Men With High-Risk Prostate Cancer Undergoing More Prostatectomies

Tony Berberabe, MPH @OncBiz_Wiz
Published: Wednesday, Dec 02, 2015
Matthew R. Cooperberg,

Matthew R. Cooperberg, MD, MPH

It has been recognized that treatment outcomes for men with high-risk prostate cancer are widely variable. Endpoints, such as biochemical failure–free survival, distant metastasis–free survival, prostate cancer–specific survival, and even overall survival (OS), vary according to the high-risk characteristics the patient presents with at the time of diagnosis.

Managing the patient with high-risk, localized prostate cancer has been a challenge for urologists. These patients have less than positive outcomes when compared with other patients with more favorable clinical characteristics. The National Comprehensive Cancer Network and the American Urological Association define this patient as having an increased Gleason score (Gleason 8 to 10) and a PSA over 20 ng/ml.

In addition, these patients are characterized by “a clinical tumor stage greater than T2c in the case of the AUA system or T3a in the NCCN system,” said Matthew Cooperberg, MD, associate professor in the departments of Urology and Epidemiology & Biostatistics, Helen Diller Family Chair in Urology, University of California San Francisco. “I think there are many of us that would argue that the AUA or NCCN classifications are not a very good way to define high-risk disease because there’s a tremendous amount of prognostic heterogeneity within high-risk groups.”
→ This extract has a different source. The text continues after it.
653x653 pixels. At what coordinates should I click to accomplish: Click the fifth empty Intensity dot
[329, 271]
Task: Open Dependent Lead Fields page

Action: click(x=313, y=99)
Prostate cancer’s characteristic slow growth pattern and the potential toxicity of current treatments makes risk stratification of patients all the more important to clinicians and researchers. But how these patients should be stratified, in clinical practice and for research trials, is increasingly complex.
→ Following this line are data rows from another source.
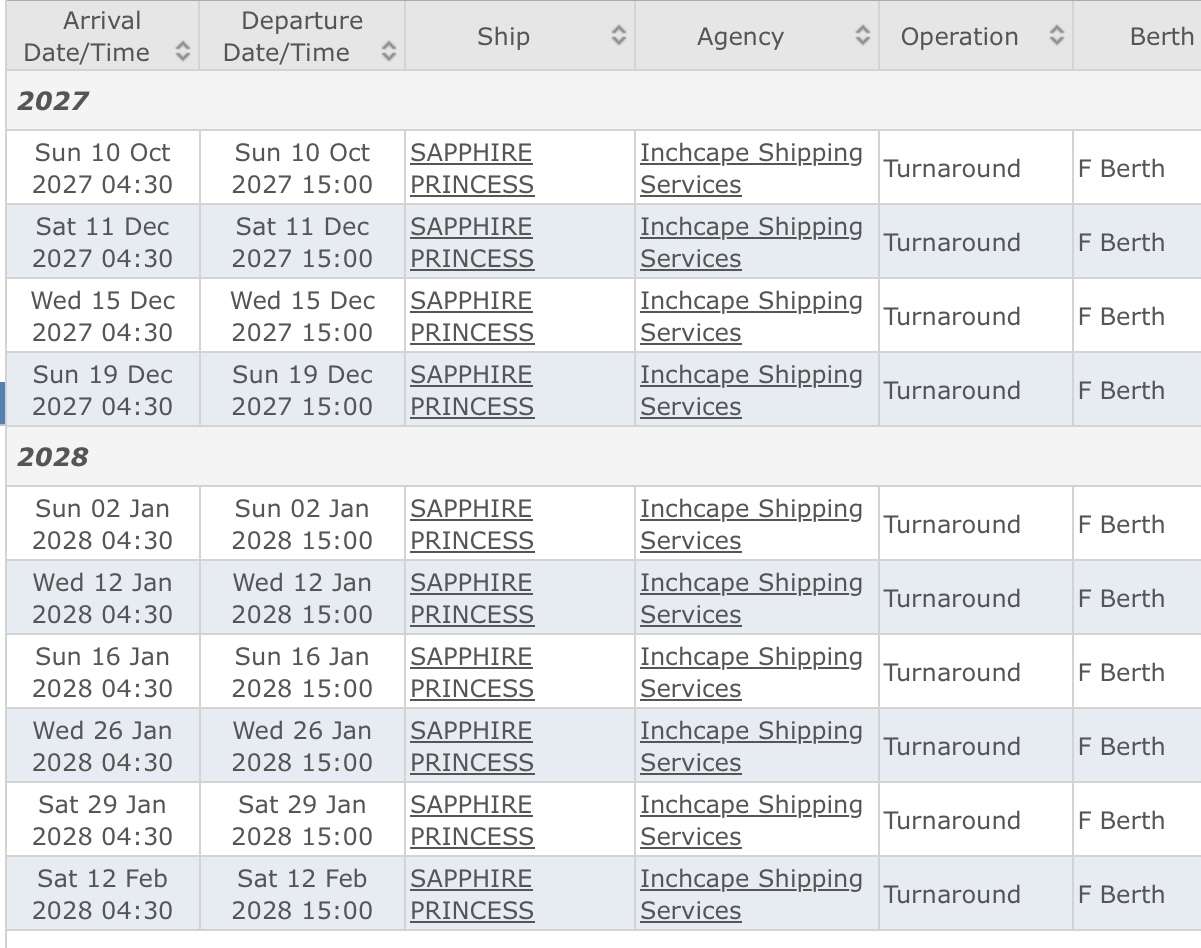
Task: Open SAPPHIRE PRINCESS link for 11 Dec 2027
Action: coord(472,242)
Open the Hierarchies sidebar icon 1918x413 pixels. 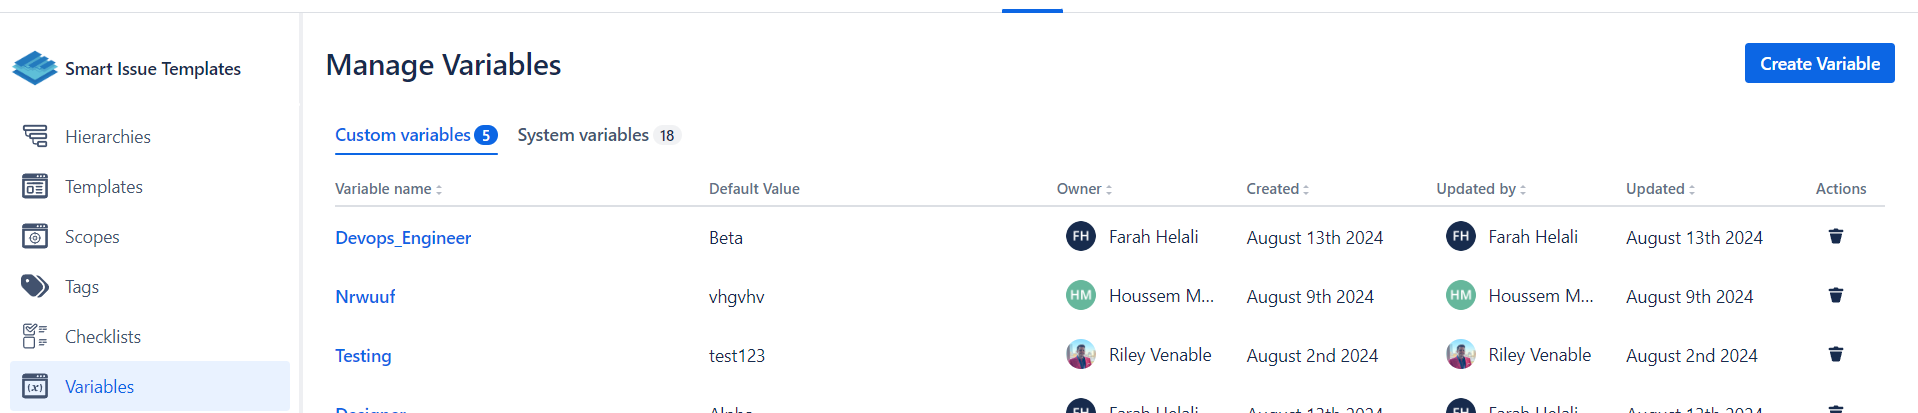pos(35,136)
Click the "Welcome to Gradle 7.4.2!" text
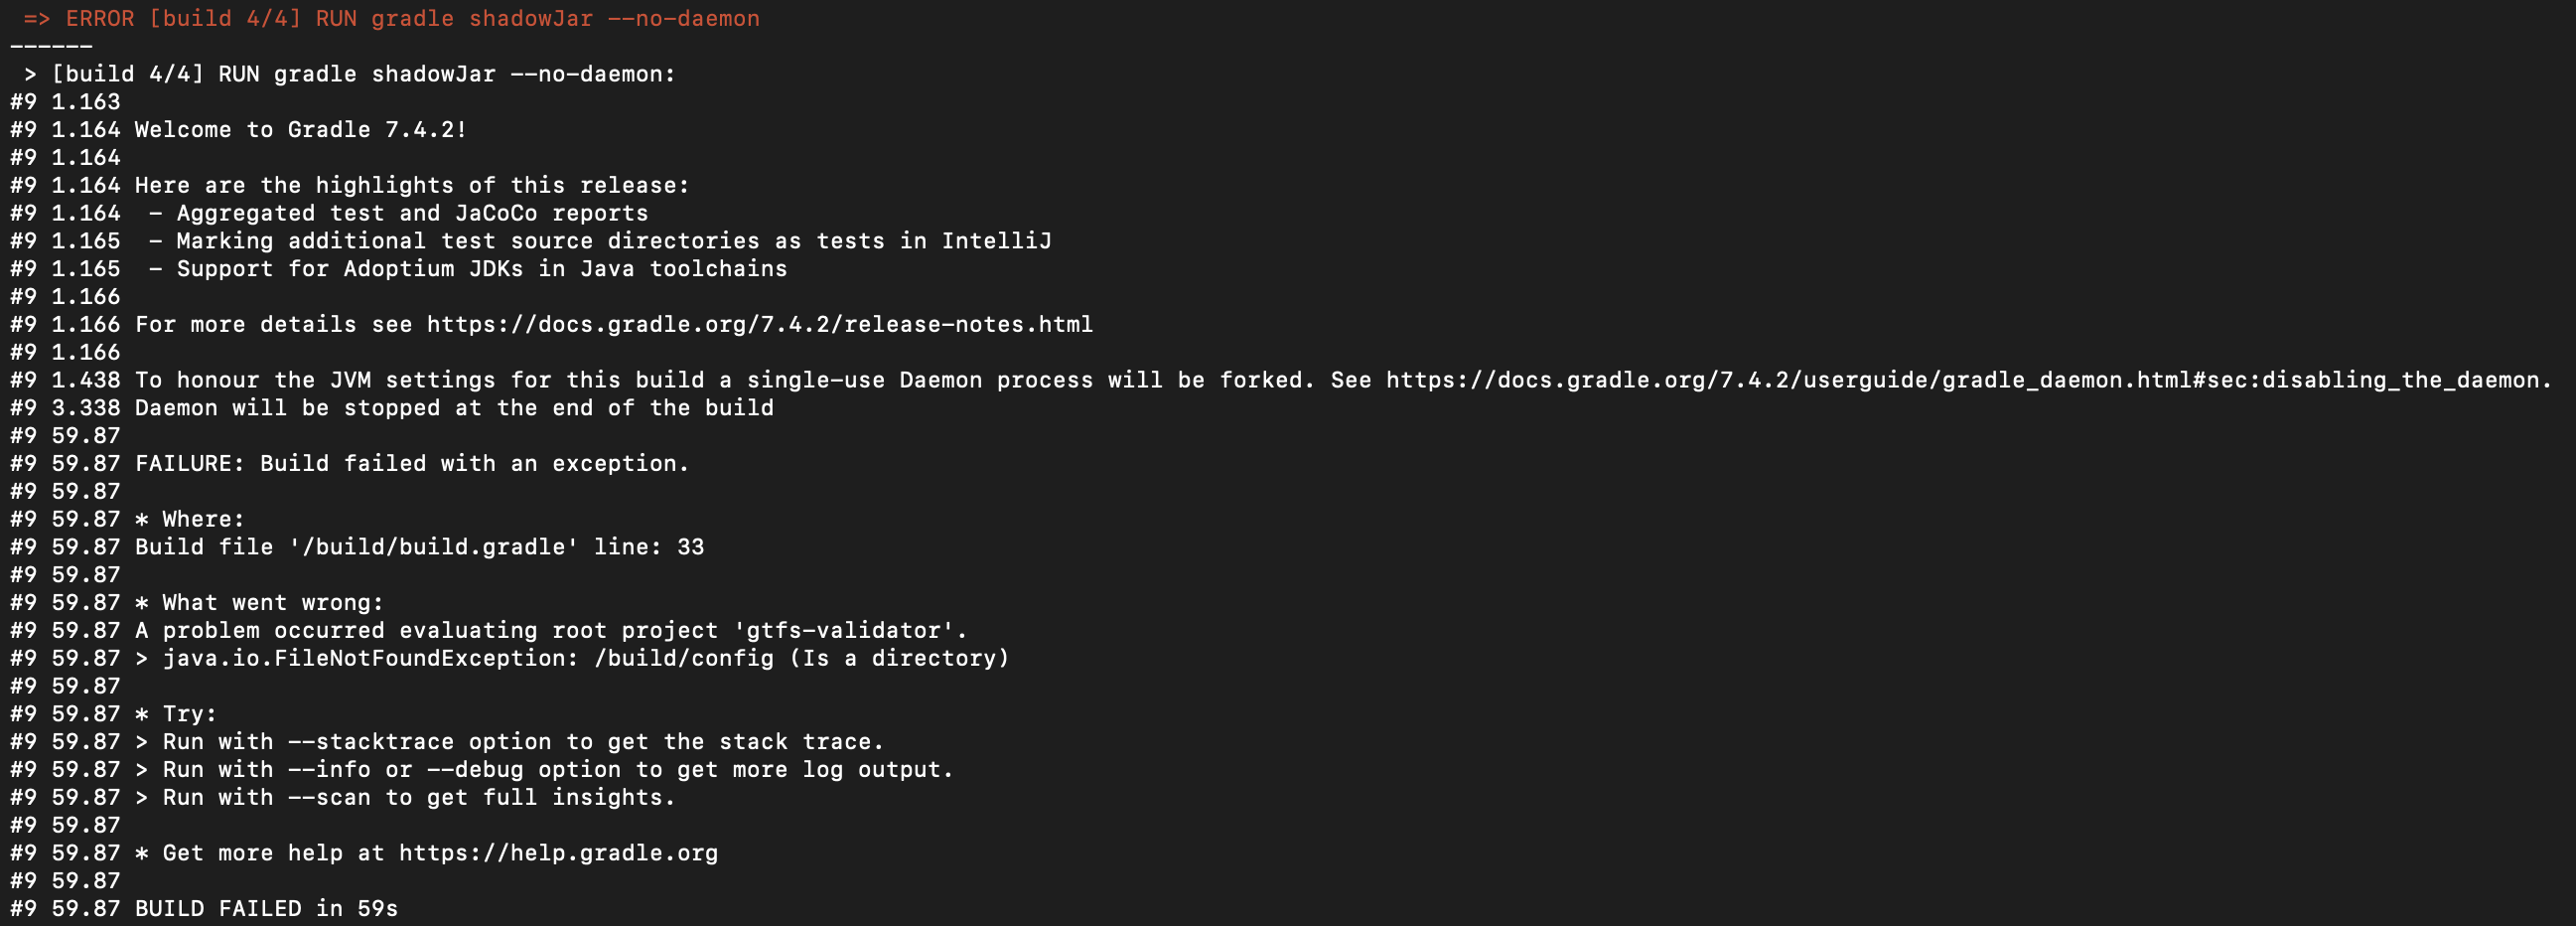This screenshot has height=926, width=2576. point(300,130)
There are a number of risk prediction tools at the clinician’s disposal. An effective tool will be able to provide a prediction of a positive biopsy with or without a prior negative biopsy; prediction before surgery of pathologic outcomes; prediction before and after surgery of biochemical and clinical endpoints; prediction before radiotherapy of biochemical and clinical endpoints; and prediction of metastases and survival among patients with recurrent disease after primary treatment.1

Currently, the only risk assessment tool endorsed by the AUA is a 3-level classification described by D’Amico et al.2 This system uses PSA level (blood test), Gleason grade (microscopic appearance of the cancer cells), and T stage (size of the tumor on rectal exam and/or ultrasound) to group men as low-, intermediate-, or high-risk. There are significant limitations associated with this classification. Multivariable instruments such as a variety of nomograms and the CAPRA score are able to provide much more precise estimates of risk, and some have been well validated at this point. But with the emergence of prostate cancer biomarkers, it is hoped that validation of risk stratification tools will elucidate, for clinicians, which clinically based instruments to use and in which settings.

Standard of Care

The standard of care for the high-risk patient population is either combined radiation therapy with hormonal therapy or radical prostatectomy (RP) with pelvic lymph node dissection. Surgery in this patient group was historically avoided, potentially based on the perception of ostensibly higher complication rates associated with inferior functional and oncological outcomes. But that trend may be shifting according to emerging research.

Recent studies suggest that RP is not only appropriate for this population but also may be a more optimal initial treatment, given that many of these patients require multimodal therapy to manage their disease. The question about radiation versus surgery lies in the details, with treatment tailored to each patient. The decision is usually made after considering the patient’s overall health, life expectancy, and the disease risk, ie, PSA, tumor extent, and grade, said Cooperberg.

“If surgery is chosen, it should include lymph node dissection in high-risk disease. If radiation is the first treatment option, the next question to consider is external beam versus brachytherapy versus a combination and how much hormonal therapy should be given together with the radiation therapy,” Cooperberg said.